Docteur en économie du développement, Marc Giget estime qu’innovation et crise sont intimement liées. Au point que l’une entraîne l’autre, et vice-versa.
Qu’est-ce qu’innover ?
C’est dépasser sa nostalgie. Le monde et la société bougent sans cesse. Les sciences et techniques déferlent à un rythme effréné : la planète compte 12 millions de chercheurs, 110 000 revues scientifiques, 1 million de brevets sont déposés chaque année… Innover, c’est intégrer le meilleur des connaissances du moment pour faire progresser la condition humaine. Quand Apple sort un nouvel iPhone tous les six mois, si cela n’améliore pas la vie des gens, dans le sens de se loger mieux, manger mieux, se transporter mieux, etc., cela ne sert pas à grand-chose, ce n’est pas du progrès.
L’innovation est-elle motivée par la compétition ?

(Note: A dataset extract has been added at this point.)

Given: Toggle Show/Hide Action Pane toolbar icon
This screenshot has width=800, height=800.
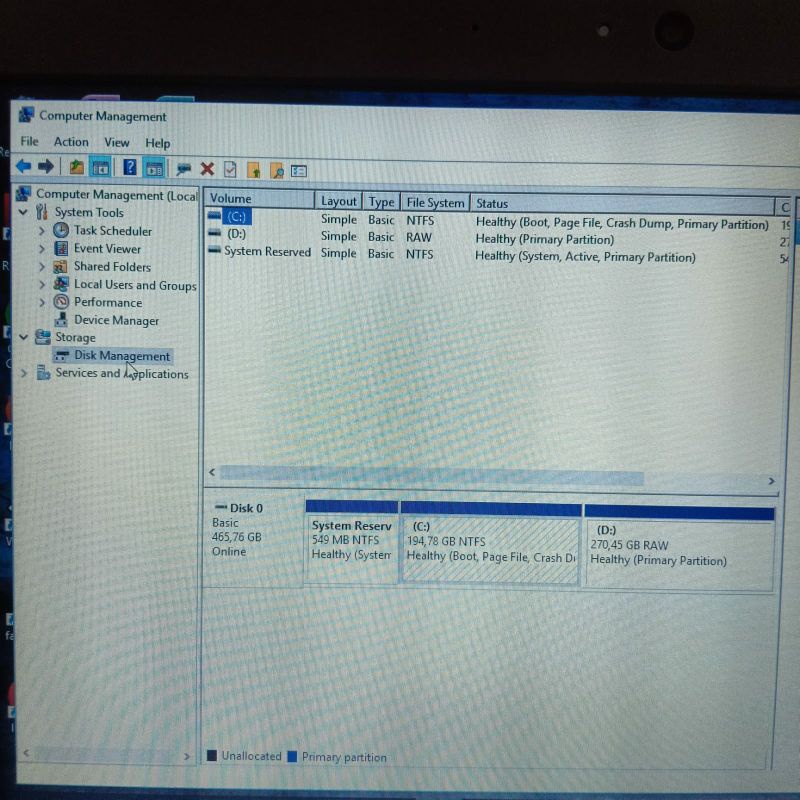Looking at the screenshot, I should coord(154,168).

Pas forcément. Je l’associerais plutôt à l’évolution, à l’adaptation. A la lutte contre sa propre inertie. Contrairement à une idée reçue, les entreprises ne cherchent pas la bagarre. Elles préféreraient s’arranger entre elles. L’obsession des dirigeants de Renault n’est pas d’éliminer Peugeot. Les grands de l’automobile ont plus d’une centaine de programmes coopératifs ensemble. En Europe, presque tous les secteurs se sont fait condamner pour entente, des fabricants de lessive aux opérateurs de téléphonie.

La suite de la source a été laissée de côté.